We gradually realise that the sections explicitly about war are reminiscence; that there are two main time periods, not one.

Contrast this approach with the opening of the six separate sections of Cloud Atlas. Each one swiftly establishing period either through stylistic pastiche, ‘mise en scène’ (the objects, environment and antagonists described) or simply by telling you (Letters from Zedelgehm opens with both date and year).[4]

Conversely, in Day, Kennedy establishes a general historical milieu but gives us little to differentiate between the two main time periods, painting them in the same hues and moving back and forth between them abruptly – even though one is “real” and one a simulation. As we learn more about the narrative, we come to recognise characters in each part of the plot and through them are anchored.  Prior to that, there are few cues and it is virtually impossible to unravel the temporal flow of the first chapter until we’ve read through to the second.

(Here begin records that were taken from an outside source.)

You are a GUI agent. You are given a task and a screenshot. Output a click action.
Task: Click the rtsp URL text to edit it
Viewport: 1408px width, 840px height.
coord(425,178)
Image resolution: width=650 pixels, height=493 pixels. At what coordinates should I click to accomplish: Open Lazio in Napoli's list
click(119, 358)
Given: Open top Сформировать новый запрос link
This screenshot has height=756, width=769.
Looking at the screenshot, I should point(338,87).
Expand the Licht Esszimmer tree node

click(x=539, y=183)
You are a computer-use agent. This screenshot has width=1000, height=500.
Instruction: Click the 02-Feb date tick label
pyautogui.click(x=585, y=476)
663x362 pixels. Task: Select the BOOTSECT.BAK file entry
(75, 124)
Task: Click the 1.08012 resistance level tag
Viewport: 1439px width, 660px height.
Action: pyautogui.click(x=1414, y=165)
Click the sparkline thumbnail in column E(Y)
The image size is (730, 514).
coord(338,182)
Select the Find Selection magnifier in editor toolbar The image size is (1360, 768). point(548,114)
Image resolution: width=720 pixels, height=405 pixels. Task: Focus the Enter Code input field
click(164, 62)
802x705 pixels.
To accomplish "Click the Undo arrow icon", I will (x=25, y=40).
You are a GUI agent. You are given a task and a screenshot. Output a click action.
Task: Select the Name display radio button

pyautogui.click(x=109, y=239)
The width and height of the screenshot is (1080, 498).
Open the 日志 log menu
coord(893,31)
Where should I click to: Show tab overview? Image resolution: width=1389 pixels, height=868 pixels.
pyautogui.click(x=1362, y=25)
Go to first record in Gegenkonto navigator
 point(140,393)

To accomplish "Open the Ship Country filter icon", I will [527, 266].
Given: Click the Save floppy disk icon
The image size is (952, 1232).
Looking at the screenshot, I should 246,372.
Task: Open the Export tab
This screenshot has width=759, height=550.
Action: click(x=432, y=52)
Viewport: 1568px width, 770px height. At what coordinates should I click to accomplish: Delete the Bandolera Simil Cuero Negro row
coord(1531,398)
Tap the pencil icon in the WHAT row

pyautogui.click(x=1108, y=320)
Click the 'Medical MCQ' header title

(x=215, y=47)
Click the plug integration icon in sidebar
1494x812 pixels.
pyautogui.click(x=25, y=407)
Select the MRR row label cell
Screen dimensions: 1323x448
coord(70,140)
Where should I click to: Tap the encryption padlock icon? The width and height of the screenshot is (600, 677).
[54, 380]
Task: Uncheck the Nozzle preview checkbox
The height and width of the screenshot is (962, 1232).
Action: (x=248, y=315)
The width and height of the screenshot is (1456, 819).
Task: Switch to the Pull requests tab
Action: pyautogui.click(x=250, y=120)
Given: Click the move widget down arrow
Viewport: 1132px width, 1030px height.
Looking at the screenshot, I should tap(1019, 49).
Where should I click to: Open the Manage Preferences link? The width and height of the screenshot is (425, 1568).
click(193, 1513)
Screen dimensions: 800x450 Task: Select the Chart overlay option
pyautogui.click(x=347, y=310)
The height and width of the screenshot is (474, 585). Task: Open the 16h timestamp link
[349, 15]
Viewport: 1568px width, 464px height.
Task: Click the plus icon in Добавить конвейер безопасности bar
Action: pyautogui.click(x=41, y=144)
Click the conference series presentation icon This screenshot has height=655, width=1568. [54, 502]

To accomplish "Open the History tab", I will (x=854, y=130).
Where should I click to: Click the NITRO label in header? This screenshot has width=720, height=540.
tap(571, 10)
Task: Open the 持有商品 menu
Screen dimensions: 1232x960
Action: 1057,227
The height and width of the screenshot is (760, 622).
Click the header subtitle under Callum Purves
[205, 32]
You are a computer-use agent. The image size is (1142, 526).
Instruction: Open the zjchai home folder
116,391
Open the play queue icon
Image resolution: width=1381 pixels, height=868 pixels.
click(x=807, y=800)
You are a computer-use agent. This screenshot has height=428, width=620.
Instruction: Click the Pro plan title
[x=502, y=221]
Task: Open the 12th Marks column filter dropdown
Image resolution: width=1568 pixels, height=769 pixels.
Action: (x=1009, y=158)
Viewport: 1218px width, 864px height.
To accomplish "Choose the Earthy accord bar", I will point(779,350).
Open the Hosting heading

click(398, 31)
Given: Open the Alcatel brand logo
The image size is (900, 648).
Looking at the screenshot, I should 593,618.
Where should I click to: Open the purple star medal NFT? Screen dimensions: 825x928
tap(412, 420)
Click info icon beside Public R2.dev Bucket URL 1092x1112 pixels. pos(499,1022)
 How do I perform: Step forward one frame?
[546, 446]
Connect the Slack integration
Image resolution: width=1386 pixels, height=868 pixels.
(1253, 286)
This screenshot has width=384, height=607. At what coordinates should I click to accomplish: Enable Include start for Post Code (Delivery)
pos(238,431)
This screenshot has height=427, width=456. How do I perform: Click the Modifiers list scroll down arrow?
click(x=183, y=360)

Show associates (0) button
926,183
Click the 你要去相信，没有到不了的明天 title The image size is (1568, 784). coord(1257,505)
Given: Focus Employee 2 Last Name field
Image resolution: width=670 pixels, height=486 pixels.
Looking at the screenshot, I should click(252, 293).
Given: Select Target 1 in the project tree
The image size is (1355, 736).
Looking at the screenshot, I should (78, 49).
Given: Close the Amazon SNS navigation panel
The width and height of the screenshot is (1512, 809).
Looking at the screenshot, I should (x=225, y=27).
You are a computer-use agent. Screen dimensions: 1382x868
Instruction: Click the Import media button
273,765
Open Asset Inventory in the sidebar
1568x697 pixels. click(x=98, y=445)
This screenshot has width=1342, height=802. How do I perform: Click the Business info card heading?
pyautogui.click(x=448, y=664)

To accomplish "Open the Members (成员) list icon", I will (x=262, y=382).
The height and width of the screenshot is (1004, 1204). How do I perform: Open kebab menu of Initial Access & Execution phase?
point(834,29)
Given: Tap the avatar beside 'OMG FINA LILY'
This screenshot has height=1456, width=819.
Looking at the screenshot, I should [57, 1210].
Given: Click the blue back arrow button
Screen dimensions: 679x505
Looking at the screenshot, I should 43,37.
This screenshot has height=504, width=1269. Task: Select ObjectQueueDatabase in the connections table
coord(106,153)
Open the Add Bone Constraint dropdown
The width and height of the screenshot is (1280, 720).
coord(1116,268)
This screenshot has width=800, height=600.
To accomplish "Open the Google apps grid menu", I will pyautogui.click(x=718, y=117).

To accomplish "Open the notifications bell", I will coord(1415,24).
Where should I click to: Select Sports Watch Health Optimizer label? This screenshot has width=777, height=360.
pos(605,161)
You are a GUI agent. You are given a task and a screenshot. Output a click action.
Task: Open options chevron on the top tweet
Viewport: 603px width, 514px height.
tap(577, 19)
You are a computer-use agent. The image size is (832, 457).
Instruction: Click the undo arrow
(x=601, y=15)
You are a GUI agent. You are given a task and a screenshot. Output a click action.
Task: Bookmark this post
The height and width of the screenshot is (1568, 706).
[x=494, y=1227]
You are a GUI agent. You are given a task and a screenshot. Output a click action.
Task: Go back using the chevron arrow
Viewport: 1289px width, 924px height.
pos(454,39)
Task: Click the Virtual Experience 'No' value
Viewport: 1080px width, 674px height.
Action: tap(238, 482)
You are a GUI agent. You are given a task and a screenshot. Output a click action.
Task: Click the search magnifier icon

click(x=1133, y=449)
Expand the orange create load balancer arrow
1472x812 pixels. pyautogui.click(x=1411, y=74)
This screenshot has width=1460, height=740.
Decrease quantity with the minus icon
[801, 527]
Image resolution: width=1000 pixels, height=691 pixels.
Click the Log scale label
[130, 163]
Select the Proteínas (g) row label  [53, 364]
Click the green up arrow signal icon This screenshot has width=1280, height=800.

What is Kennedy’s intention in deliberately obscuring the setting and, later, in conflating the disparate time periods she depicts?   It’s the post-traumatic experience of shell shock; of detachment from reality. The real indistinguishable from the fake.  But it is also an explicit acknowledgement that what we are experiencing is a postmodern fiction – a narrative made after the end of grand narratives.

This disconnection from referent is made explicit from the outset.  Alfred Day describes himself as a ‘nobody’, a person without identity or solidity.  The text depicts him slipping in and out of character, trying on traits and lapsing.  For example, he practices speaking like an officer – assembles a vocabulary he can articulate without betraying his Staffordshire roots:


‘He was keeping things short, sticking to the phrases he was safe with, the ones he’d cut away from Staffordshire, that could sound fully RAF.

He still practised in his head’. [5]


Day’s personality is as fragmented as the novel’s depiction of time.

It’s significant that he is not the sole entry in the canon of post-war, shell-shocked protagonists set loose in time.  There is, of course, Billy Pilgrim in Slaughterhouse 5 – a character literally floating free in chronology.  The difference is that while Vonnegut’s Pilgrim travels through time, in Day the reader is the temponaut.[6] Everything is simulation – and these intertextual references make that explicit.

This gives us an opportunity to introduce the idea that there are not one, but (at least) two experienced chronologies at work here.  Firstly, there’s the chronological experience of character and protagonist; the world of the story. In postmodern texts, this world is altered, stretched, shattered or fragmented.  We might assume this is an affectation of high modernity, but in this case it is a demonstration of postmodern narrative malleability – the elasticity of a transparently constructed world.

And then there’s a second reading. The chronological experience of the reader’s reading; a reader familiar with Slaughterhouse 5 and Catch 22 who can recognise the shorthand at work here.

This amenity of texts to desiccation and reconstitution is a feature of postmodernity. We will consider this further in the next section.


[1] Fredric Jameson, ‘Postmodernism and Consumer Society’, in Postmodern Culture, ed Hal Foster, (Pluto Press, 1995), p. 119

[2] Ibid.

[3] A.L. Kennedy, Day, (Vintage, 2007) p. 2

[4] Cloud Atlas too operates in a perpetual “now” – but it uses different mechanisms to suggest this.

[5] Ibid., p. 8

[6] Day also shares traits with Yossarian in Joseph Heller’s Catch 22, whose story is similarly fragmented by madness; cut into pieces that we must stitch together to construct a chronology.